[Saved data entries]
━━━━━━
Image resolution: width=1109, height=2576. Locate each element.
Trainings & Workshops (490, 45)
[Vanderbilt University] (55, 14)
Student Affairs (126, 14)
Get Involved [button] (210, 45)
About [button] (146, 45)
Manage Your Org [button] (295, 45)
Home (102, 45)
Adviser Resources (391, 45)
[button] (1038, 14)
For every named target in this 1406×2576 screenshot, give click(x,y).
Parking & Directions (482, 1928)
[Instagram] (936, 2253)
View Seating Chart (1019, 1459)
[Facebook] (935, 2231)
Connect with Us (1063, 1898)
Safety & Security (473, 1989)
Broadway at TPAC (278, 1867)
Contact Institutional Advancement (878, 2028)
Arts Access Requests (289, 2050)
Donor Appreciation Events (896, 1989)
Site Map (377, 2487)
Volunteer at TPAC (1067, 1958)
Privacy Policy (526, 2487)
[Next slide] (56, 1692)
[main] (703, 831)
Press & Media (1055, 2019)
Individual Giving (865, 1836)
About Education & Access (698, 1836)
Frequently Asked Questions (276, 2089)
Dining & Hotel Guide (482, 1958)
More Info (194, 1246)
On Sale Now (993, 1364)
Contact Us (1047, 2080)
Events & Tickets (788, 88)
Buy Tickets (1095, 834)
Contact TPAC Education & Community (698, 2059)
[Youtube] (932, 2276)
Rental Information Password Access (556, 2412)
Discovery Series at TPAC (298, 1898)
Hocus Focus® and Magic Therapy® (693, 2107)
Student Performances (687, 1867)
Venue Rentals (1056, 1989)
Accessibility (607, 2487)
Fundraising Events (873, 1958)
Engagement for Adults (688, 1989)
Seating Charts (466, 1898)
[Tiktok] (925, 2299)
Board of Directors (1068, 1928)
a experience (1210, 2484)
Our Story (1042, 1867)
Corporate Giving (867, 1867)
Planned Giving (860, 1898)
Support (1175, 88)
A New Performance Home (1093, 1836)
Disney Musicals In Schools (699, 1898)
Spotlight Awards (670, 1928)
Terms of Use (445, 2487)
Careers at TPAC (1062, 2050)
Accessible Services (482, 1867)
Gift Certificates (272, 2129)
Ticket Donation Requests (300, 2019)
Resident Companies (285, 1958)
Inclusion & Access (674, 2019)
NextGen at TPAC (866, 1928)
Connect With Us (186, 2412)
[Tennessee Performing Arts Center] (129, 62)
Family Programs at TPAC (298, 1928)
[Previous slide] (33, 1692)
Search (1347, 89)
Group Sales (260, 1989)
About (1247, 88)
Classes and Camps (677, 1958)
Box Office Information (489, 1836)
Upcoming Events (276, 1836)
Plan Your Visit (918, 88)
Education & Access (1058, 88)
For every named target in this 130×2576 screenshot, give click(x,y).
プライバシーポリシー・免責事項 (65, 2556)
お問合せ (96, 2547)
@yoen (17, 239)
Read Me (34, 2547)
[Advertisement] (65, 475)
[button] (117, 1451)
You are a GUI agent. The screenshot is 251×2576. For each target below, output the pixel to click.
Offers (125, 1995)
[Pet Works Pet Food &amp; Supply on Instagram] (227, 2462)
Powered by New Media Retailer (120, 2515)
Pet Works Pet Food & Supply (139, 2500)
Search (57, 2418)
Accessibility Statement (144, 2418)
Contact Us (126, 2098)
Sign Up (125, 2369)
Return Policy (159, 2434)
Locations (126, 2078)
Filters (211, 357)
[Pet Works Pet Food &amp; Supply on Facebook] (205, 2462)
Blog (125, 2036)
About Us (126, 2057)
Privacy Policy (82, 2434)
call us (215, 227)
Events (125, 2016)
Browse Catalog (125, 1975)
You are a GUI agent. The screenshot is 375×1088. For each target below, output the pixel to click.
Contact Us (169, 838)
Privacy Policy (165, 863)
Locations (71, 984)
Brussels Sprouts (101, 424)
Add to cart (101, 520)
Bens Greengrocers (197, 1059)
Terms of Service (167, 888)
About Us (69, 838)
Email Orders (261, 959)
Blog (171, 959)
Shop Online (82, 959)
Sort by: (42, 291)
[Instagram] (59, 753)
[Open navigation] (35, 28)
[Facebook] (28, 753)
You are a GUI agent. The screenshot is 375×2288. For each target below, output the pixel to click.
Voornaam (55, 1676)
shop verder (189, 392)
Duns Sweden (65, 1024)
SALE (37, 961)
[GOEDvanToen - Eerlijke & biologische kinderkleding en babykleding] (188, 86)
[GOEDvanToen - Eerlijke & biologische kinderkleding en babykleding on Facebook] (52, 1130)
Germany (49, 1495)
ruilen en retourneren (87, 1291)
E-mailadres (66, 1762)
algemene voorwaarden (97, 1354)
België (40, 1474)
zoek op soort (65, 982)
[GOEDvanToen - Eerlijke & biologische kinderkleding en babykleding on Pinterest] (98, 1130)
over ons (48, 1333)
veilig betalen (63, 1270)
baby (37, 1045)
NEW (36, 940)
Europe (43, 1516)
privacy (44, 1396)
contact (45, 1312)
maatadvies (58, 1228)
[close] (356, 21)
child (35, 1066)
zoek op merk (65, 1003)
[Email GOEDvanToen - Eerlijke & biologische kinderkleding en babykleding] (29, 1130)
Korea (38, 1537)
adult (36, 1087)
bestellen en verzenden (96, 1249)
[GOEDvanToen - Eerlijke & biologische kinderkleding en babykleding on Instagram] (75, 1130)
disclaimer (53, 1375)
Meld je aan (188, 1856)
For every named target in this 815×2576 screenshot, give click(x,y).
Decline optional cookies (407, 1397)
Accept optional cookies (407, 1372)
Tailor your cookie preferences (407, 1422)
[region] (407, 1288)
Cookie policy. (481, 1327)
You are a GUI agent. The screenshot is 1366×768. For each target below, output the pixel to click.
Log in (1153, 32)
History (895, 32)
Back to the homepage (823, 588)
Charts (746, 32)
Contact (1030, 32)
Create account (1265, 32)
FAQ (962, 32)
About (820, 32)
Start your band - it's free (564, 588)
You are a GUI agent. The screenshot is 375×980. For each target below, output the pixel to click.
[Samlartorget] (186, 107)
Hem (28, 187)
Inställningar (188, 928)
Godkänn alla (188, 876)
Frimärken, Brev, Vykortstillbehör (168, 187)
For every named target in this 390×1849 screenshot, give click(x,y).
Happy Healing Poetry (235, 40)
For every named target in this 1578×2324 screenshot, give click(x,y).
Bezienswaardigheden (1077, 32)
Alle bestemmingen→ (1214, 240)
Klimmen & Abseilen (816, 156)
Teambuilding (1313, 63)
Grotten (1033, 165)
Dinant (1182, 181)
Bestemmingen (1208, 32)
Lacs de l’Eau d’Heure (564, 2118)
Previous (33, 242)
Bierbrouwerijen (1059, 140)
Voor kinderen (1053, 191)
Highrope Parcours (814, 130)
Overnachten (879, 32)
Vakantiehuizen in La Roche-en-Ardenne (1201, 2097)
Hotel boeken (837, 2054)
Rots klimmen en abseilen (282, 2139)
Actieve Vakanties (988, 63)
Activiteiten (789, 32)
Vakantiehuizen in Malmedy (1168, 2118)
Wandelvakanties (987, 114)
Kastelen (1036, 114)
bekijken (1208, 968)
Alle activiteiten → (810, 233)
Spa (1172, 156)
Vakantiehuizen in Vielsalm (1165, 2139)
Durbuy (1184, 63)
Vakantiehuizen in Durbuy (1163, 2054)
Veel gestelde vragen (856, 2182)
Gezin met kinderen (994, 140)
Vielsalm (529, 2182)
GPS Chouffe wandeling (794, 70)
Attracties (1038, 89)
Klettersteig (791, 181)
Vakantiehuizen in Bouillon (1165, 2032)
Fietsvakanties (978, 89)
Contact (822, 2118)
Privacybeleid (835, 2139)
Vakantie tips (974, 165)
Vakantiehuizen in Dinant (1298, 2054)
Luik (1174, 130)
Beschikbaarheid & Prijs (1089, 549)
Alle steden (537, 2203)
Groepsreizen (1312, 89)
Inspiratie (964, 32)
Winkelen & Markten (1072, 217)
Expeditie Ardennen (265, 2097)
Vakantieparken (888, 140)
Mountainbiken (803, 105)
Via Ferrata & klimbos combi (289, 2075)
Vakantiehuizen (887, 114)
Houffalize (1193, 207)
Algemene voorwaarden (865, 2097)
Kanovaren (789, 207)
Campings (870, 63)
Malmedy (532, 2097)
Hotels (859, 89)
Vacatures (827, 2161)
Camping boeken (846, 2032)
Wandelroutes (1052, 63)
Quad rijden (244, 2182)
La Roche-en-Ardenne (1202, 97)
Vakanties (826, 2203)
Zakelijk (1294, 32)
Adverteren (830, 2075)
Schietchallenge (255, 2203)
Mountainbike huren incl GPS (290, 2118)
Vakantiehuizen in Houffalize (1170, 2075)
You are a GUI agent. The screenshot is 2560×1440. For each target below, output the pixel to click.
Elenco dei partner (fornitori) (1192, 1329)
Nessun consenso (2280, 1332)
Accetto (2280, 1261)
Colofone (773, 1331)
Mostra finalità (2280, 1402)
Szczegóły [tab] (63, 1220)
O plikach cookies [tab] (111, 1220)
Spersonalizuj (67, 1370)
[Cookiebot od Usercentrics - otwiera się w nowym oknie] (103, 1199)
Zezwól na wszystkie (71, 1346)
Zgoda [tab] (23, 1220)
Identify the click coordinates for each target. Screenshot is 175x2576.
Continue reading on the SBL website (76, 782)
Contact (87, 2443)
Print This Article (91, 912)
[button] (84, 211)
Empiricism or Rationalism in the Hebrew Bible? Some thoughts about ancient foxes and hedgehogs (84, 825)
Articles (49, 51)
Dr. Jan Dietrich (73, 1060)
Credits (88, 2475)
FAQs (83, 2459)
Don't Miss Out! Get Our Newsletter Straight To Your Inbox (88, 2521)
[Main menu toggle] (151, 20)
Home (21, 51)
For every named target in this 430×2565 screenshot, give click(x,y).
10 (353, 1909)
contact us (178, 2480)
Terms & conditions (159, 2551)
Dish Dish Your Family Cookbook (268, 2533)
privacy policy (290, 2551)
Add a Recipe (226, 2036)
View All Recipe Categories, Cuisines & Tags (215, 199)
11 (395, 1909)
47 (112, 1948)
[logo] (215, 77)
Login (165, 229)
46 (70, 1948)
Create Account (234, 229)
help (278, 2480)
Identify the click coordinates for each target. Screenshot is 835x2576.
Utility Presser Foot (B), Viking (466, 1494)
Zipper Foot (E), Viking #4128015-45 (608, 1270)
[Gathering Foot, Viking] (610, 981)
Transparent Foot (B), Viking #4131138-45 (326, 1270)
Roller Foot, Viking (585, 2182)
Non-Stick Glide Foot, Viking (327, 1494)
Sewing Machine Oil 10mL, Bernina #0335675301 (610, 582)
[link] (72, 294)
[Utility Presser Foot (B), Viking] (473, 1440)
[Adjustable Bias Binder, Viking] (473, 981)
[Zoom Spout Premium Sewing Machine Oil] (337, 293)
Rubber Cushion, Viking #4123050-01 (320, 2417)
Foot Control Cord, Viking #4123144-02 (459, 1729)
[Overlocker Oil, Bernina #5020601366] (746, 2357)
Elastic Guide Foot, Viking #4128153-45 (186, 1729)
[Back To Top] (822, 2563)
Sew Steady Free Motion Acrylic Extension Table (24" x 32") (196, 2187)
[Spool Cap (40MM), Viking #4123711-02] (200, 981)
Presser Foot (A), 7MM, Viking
━━━━━━
■ TRY IT
In exact wording, restate the lines of the data above from the first through the one holding "Home (102, 45)", and stop after that line.

■ WRITTEN SOLUTION
Image resolution: width=1109, height=2576. Locate each element.
Trainings & Workshops (490, 45)
[Vanderbilt University] (55, 14)
Student Affairs (126, 14)
Get Involved [button] (210, 45)
About [button] (146, 45)
Manage Your Org [button] (295, 45)
Home (102, 45)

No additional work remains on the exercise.